Background: The mechanisms for spinal cord stimulation (SCS) to alleviate chronic pain are only partially known. We aimed to elucidate the roles of adenosine A1 and A3 receptors (A1R, A3R) in the inhibition of spinal nociceptive transmission by SCS, and further explored whether 2 ' -deoxycoformycin (dCF), an inhibitor of adenosine deaminase, can potentiate SCS-induced analgesia.

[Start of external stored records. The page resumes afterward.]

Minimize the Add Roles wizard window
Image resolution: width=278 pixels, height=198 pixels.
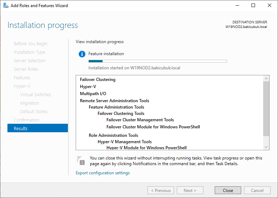pos(237,6)
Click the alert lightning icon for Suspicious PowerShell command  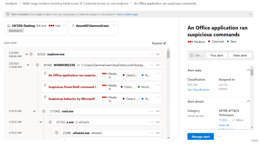[x=45, y=85]
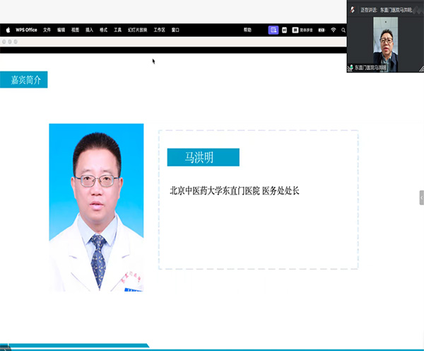
Task: Open the 帮助 (Help) menu
Action: 247,30
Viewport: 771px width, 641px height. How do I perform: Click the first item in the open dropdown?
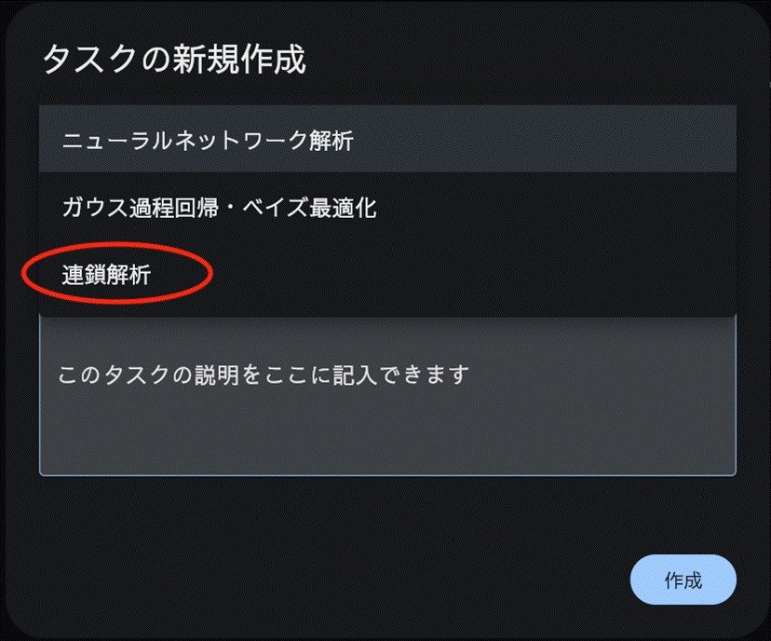tap(386, 140)
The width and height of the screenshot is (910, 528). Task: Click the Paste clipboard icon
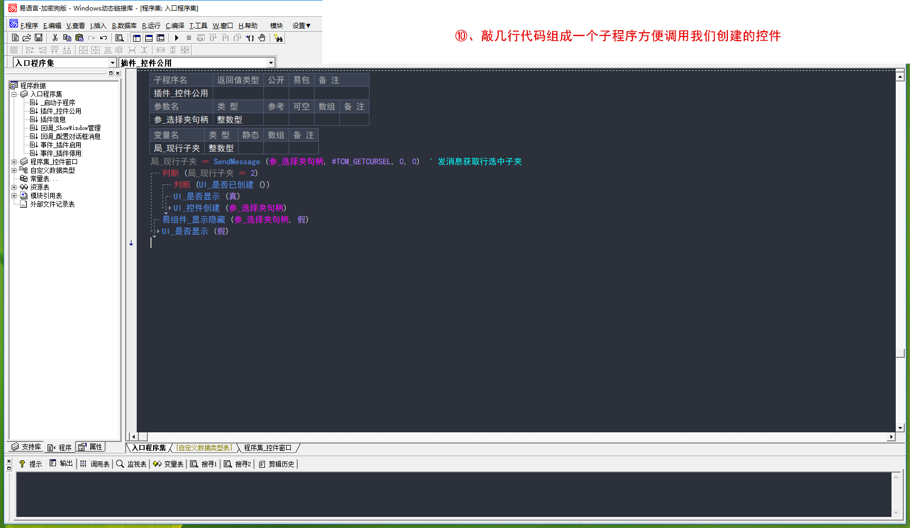pos(79,38)
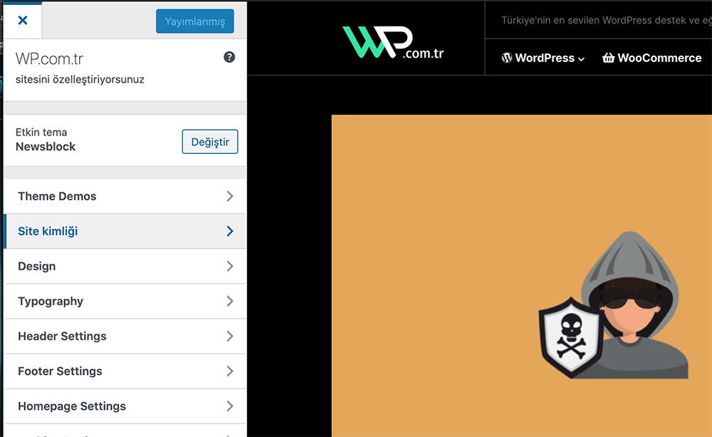The width and height of the screenshot is (712, 437).
Task: Open the help question mark icon
Action: click(229, 57)
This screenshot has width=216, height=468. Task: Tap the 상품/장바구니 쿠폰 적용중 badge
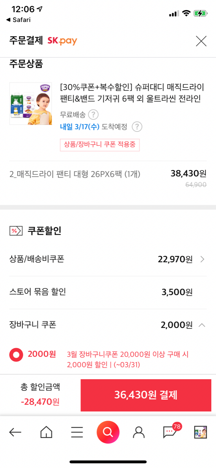(100, 145)
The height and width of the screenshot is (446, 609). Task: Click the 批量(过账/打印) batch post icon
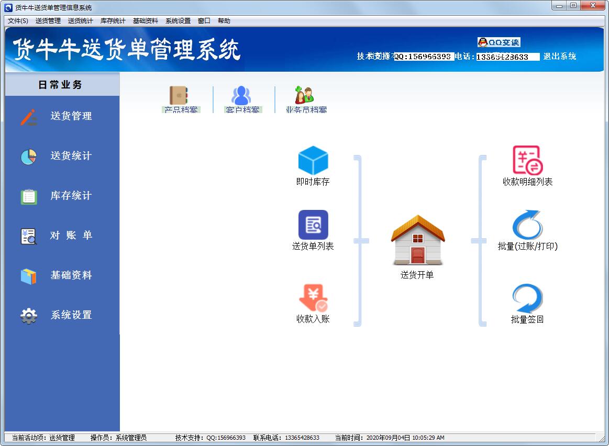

Methods: We used RNAscope and immunoblotting to examine the distributions of adora1 and adora3 expression, and levels of A1R and A3R proteins in the spinal cord of rats after tibial -spared nerve injury (SNI-t). Electrophysiology recording was conducted to examine how adenosine receptor antagonists, virus -mediated adora3 knockdown, and dCF affect SCS-induced inhibition of C -fibre -evoked spinal local field potential (C-LFP). Results: Adora1 was predominantly expressed in neurones, whereas adora3 is highly expressed in microglial cells in the rat spinal cord. Spinal application of antagonists (100 m l) of A1R (8-cyclopentyl-1,3-dipropylxanthine [DPCPX], 50 m M) and A3R (MRS1523, 200 nM) augmented C-LFP in SNI-t rats (DPCPX: 1.39 [0.18] vs vehicle: 0.98 [0.05], P = 0.046; MRS1523: 1.21 [0.07] vs vehicle: 0.91 [0.03], P = 0.002). Both drugs also blocked inhibition of C-LFP by SCS. Conversely, dCF (0.1 mM) enhanced SCS-induced C-LFP inhibition (dCF: 0.60 [0.04] vs vehicle: 0.85 [0.02], P < 0.001). In the behaviour study, dCF (100 nmol 15 mu l(-1) , intrathecal) also enhanced inhibition of mechanical hypersensitivity by SCS in SNI-t rats. Conclusions: Spinal A1R and A3R signalling can exert tonic suppression and also contribute to SCS-induced inhibition of spinal nociceptive transmission after nerve injury. Inhibition of adenosine deaminase may represent a novel adjuvant pharmacotherapy to enhance SCS-induced analgesia.